▼
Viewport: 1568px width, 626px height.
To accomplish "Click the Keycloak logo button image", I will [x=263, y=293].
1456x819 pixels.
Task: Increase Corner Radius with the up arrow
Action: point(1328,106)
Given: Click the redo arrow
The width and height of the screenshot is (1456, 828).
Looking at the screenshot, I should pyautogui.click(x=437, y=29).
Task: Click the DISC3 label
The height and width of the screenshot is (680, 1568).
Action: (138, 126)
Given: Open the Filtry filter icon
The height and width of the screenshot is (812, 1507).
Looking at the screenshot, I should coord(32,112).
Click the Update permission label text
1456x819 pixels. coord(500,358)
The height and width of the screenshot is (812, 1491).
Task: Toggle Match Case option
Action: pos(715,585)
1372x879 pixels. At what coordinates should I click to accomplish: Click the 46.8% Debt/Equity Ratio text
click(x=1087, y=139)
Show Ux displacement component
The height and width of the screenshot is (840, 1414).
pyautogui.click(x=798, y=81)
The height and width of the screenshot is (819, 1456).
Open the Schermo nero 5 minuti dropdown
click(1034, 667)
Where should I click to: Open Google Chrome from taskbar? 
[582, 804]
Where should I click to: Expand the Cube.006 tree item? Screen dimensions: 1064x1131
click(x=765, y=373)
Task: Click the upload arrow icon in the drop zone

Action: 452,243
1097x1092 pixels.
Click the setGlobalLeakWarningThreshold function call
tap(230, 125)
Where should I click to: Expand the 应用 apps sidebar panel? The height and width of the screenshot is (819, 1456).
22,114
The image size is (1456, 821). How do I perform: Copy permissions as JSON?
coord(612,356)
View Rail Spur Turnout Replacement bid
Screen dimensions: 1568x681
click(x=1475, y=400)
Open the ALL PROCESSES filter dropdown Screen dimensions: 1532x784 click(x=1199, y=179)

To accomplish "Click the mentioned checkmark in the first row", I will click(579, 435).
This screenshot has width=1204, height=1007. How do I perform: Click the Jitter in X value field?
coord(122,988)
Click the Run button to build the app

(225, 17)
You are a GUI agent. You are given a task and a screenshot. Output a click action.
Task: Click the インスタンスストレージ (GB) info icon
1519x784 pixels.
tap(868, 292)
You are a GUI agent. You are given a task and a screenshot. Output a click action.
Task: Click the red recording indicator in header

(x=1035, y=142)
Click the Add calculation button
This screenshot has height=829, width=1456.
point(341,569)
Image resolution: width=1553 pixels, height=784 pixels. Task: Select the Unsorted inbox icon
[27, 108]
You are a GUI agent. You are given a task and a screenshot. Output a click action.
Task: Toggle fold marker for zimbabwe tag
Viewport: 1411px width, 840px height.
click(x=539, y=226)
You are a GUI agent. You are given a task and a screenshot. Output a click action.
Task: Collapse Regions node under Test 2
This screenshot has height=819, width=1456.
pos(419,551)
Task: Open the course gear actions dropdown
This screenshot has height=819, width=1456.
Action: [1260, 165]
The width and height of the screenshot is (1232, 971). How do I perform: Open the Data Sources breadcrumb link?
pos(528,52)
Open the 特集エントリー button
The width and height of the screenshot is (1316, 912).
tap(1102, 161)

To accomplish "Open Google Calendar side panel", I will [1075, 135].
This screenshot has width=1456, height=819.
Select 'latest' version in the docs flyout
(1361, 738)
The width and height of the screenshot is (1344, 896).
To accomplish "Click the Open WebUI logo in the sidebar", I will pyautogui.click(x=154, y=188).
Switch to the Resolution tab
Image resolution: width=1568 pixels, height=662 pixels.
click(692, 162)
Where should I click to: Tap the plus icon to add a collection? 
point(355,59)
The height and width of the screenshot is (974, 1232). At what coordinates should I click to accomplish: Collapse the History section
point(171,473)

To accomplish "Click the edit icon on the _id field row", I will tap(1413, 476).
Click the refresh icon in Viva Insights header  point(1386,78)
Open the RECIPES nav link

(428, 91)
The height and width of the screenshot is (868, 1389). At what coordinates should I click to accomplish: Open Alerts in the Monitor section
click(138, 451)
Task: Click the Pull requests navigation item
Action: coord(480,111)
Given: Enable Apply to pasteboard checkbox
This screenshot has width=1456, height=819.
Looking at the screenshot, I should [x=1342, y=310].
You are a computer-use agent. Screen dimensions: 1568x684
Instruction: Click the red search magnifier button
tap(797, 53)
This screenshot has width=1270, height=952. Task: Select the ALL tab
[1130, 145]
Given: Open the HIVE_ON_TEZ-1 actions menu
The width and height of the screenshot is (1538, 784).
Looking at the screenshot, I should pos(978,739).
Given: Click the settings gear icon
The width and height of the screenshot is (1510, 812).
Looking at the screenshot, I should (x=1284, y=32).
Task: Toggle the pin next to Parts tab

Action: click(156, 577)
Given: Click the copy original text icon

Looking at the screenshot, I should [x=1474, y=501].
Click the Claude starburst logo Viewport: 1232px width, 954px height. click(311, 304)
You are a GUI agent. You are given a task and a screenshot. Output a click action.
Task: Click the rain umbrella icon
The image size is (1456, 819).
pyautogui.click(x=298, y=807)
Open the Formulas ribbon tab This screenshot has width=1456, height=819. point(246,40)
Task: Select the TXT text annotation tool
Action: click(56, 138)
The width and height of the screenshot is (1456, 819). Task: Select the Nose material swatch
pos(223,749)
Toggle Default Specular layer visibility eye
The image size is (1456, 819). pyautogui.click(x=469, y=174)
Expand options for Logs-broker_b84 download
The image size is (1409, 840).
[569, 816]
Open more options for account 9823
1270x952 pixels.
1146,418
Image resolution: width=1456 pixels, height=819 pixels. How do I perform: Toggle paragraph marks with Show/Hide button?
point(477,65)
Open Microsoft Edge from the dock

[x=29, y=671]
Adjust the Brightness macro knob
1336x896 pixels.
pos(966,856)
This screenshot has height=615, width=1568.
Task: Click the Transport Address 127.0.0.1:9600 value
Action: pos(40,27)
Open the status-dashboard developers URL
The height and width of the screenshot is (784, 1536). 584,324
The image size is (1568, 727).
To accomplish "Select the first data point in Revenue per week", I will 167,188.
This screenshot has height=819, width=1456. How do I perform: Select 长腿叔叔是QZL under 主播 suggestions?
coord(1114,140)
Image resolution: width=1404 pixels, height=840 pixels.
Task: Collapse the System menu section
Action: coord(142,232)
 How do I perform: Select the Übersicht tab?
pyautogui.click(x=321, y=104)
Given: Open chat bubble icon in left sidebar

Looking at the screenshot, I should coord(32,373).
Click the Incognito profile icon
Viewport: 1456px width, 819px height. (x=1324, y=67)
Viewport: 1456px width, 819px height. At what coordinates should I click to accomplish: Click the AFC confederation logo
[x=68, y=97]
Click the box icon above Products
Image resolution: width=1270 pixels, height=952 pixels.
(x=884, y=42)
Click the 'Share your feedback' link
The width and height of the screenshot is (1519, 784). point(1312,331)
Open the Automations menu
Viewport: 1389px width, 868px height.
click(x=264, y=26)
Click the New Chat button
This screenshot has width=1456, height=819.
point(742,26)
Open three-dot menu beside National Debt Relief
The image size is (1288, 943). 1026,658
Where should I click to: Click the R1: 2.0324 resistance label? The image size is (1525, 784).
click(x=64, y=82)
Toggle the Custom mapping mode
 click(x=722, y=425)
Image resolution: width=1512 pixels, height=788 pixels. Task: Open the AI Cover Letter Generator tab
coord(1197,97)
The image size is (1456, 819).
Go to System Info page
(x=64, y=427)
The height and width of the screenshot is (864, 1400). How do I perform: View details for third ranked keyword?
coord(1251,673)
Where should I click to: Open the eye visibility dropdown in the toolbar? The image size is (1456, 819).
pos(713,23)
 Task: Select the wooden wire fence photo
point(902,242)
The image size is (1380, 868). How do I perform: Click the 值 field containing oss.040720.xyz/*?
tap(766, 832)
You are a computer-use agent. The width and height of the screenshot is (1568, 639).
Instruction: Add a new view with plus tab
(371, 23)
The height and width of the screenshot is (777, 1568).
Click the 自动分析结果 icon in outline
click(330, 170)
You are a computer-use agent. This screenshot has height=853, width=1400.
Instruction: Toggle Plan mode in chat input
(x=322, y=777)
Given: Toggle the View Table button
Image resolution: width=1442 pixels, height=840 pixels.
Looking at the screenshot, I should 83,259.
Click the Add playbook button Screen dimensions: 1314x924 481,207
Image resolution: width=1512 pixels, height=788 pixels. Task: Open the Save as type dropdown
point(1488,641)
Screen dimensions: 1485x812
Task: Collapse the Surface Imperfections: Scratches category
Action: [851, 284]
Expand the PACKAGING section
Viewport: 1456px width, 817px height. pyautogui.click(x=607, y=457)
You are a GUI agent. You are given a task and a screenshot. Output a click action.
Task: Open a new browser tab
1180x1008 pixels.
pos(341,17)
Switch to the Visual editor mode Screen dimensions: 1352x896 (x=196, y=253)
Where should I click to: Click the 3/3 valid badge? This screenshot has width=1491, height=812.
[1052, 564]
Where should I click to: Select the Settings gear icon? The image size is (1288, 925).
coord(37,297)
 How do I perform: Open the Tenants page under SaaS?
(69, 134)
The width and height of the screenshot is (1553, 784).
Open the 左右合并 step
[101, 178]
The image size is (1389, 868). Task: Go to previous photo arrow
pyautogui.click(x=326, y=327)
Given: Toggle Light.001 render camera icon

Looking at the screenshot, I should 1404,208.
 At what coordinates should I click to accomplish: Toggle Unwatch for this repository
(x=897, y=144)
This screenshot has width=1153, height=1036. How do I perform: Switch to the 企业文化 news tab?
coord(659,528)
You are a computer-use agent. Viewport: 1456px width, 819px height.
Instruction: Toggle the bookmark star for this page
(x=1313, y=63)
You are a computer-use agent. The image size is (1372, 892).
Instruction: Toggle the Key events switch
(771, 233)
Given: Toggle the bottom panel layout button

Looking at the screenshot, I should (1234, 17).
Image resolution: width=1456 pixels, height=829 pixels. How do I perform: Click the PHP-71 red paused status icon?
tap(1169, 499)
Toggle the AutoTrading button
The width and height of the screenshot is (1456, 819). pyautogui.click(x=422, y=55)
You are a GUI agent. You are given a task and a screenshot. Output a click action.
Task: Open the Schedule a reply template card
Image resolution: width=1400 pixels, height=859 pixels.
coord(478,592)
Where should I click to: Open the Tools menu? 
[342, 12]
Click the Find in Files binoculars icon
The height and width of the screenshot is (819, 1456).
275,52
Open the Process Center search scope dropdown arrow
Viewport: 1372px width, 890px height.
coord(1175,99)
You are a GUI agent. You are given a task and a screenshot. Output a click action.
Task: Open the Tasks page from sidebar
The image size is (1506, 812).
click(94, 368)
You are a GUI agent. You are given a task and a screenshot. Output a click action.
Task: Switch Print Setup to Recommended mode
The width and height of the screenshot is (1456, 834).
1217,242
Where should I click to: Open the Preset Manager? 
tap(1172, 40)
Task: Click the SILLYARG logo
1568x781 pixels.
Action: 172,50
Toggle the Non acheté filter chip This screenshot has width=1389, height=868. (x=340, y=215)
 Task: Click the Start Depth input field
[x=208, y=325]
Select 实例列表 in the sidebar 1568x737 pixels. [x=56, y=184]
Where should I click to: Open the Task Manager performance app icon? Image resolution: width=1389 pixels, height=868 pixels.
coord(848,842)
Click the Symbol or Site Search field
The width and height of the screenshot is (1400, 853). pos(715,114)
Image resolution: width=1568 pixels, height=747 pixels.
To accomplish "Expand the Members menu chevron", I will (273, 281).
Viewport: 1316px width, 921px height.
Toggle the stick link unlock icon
▲
**What is required**
For each line in the material above that contains the string "actions", make a copy.

**Response to the task**
Task: Open the course gear actions dropdown
Given: Open the HIVE_ON_TEZ-1 actions menu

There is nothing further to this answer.